[DATA SUPPLIED]:
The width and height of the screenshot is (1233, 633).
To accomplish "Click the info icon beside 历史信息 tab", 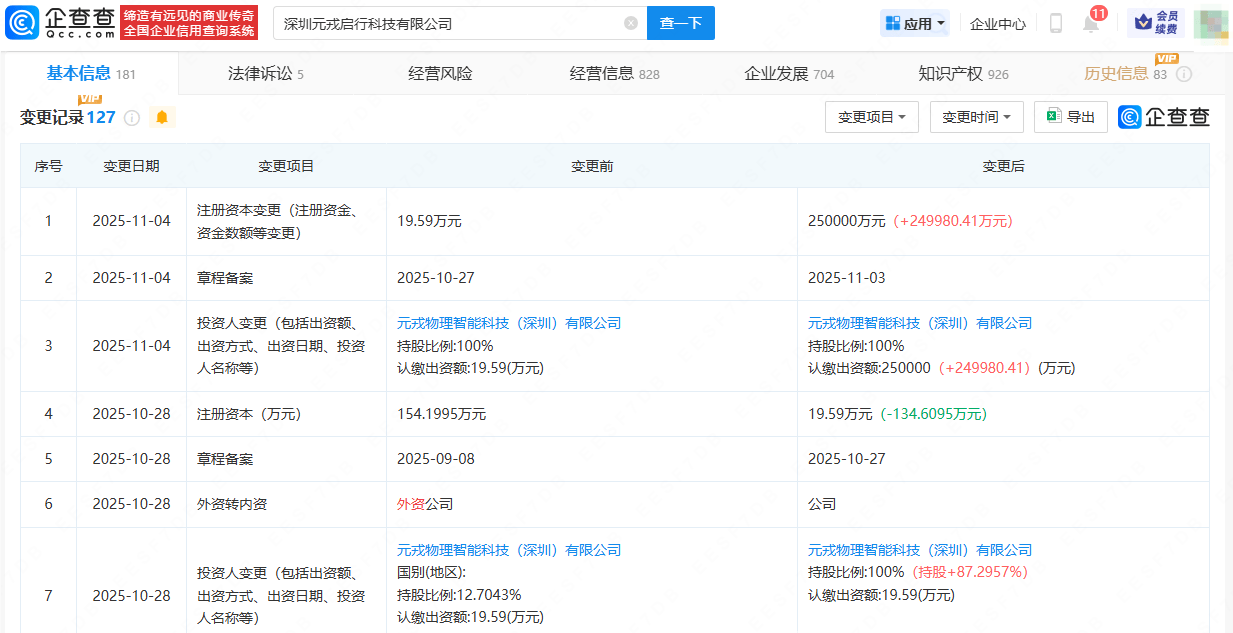I will 1184,74.
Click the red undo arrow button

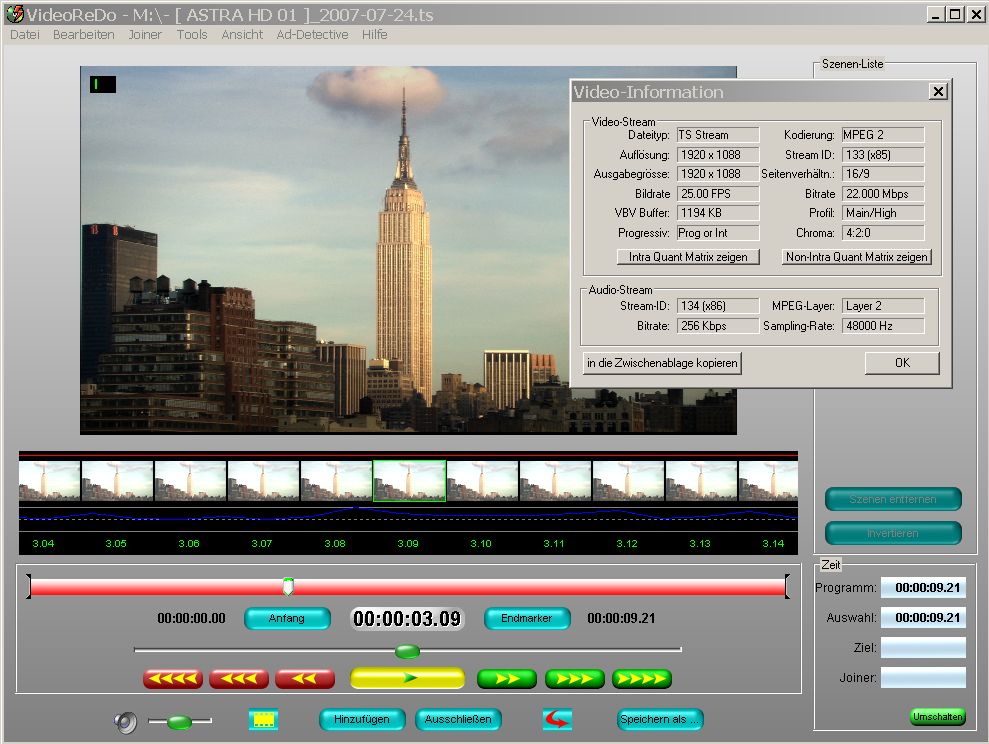coord(557,720)
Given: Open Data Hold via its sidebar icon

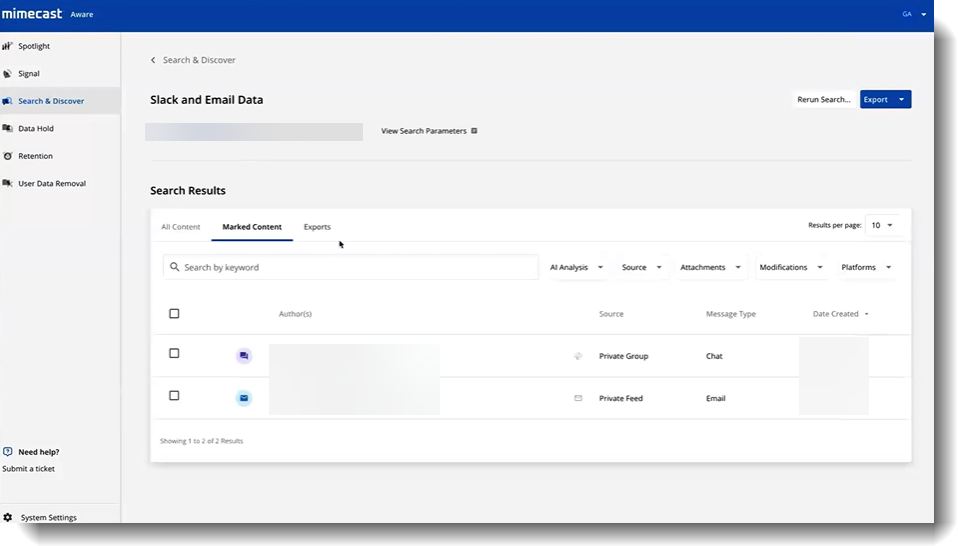Looking at the screenshot, I should click(x=8, y=128).
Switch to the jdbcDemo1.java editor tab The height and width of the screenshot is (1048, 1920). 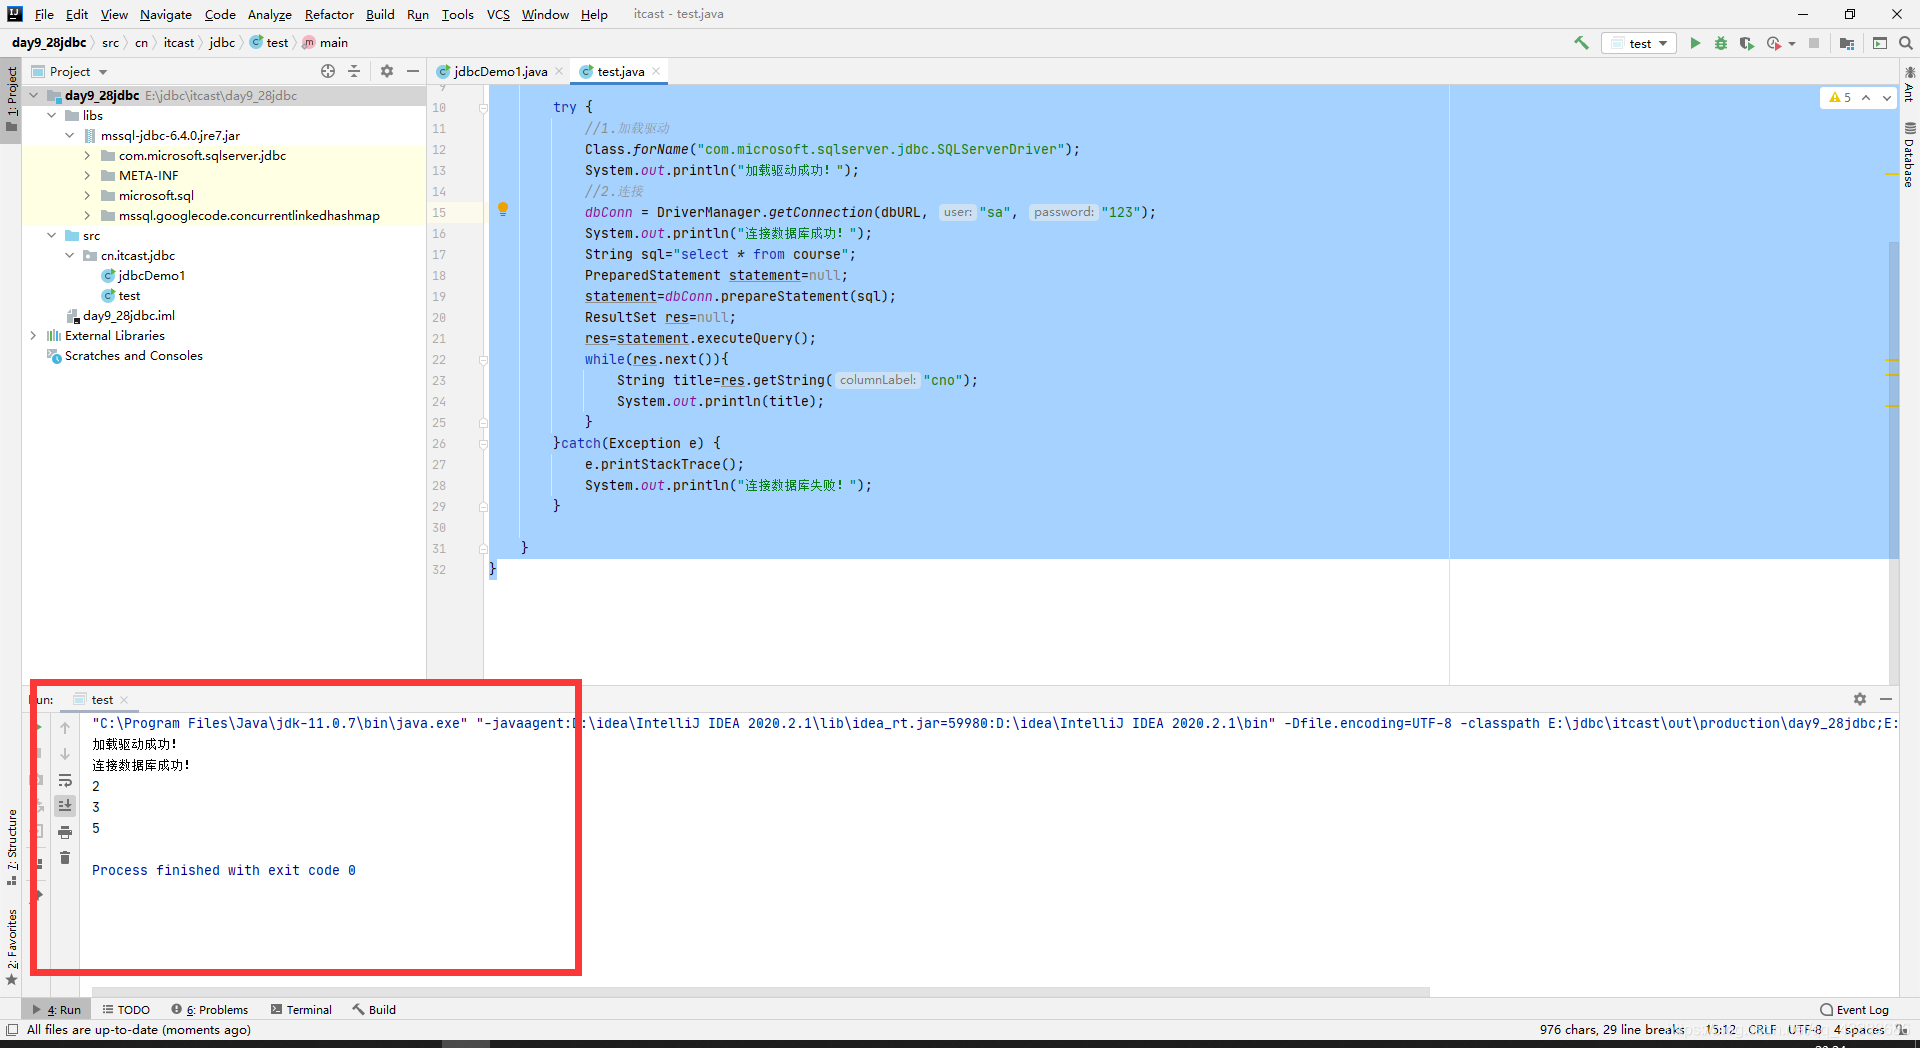tap(498, 71)
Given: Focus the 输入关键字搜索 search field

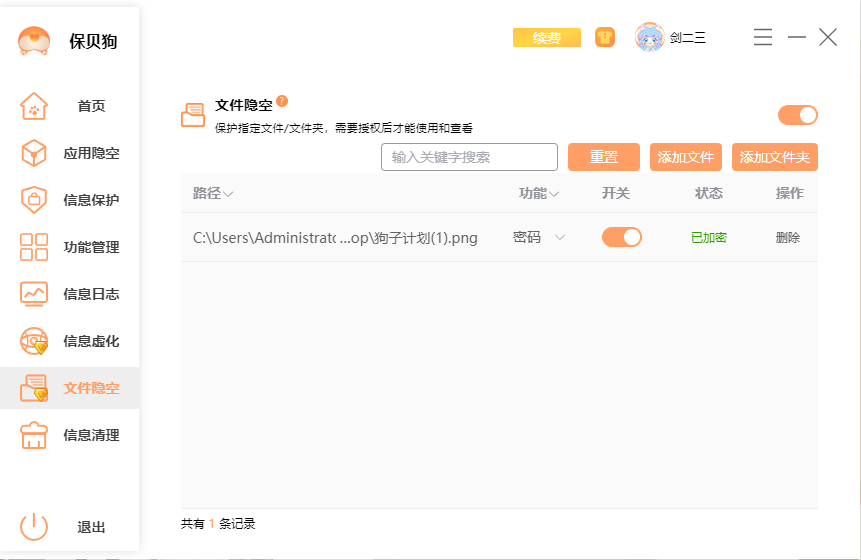Looking at the screenshot, I should 469,157.
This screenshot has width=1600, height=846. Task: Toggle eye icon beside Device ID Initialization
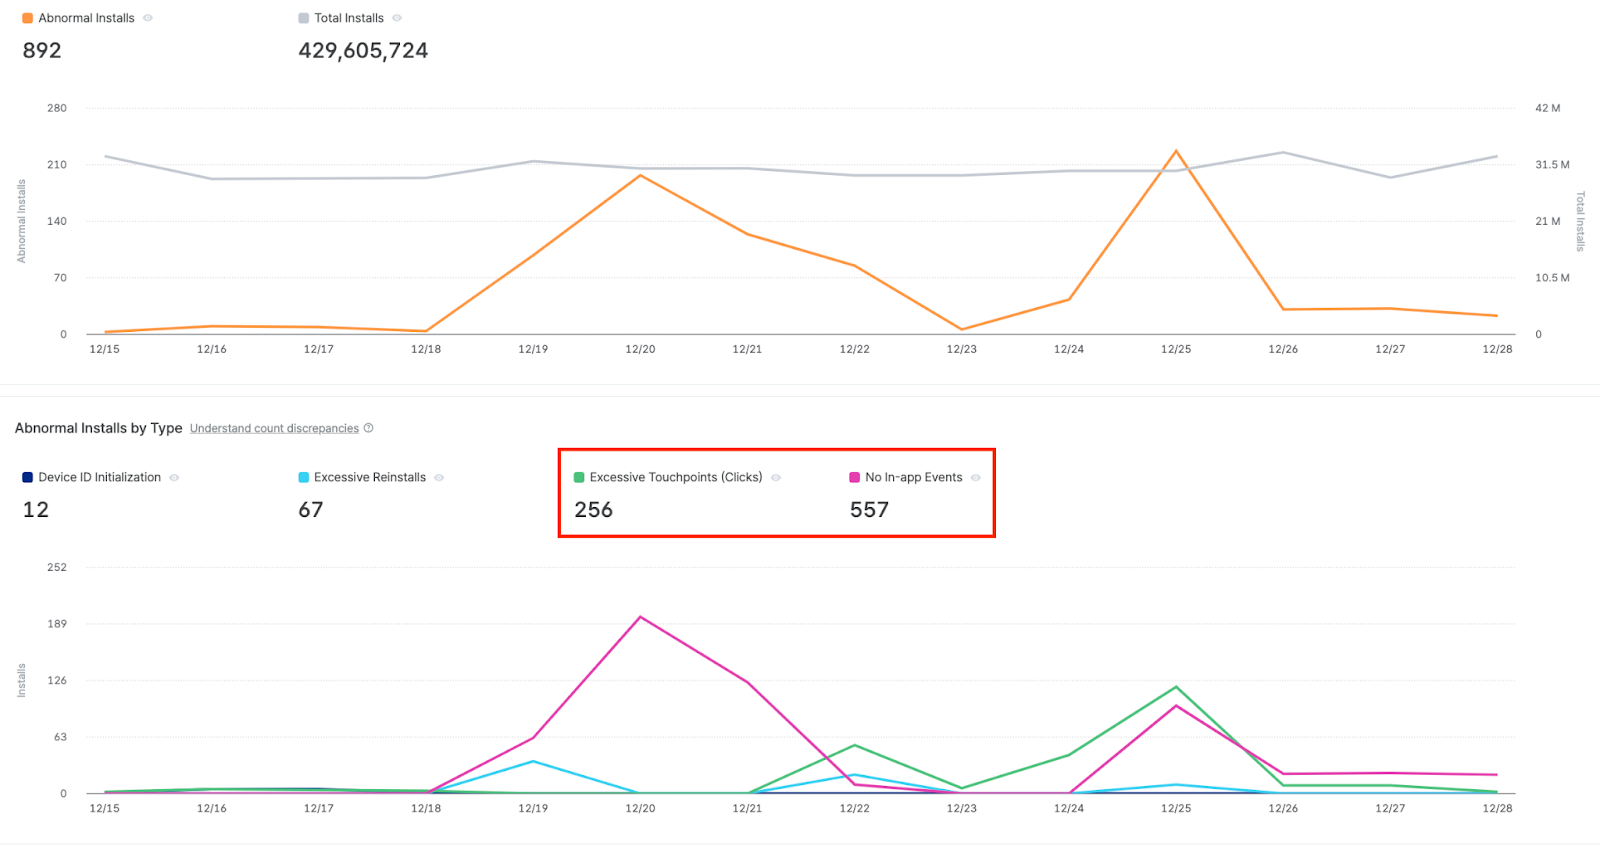point(174,478)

[WHAT IS REQUIRED]: Copy the records word for word, starting at the line that contains "This screenshot has" and continuing through the end of the records, with both ends included. Leave the pictures out of your copy.

[SOLUTION TO THIS PROBLEM]:
This screenshot has width=1600, height=846. Task: Toggle eye icon beside Device ID Initialization
point(174,478)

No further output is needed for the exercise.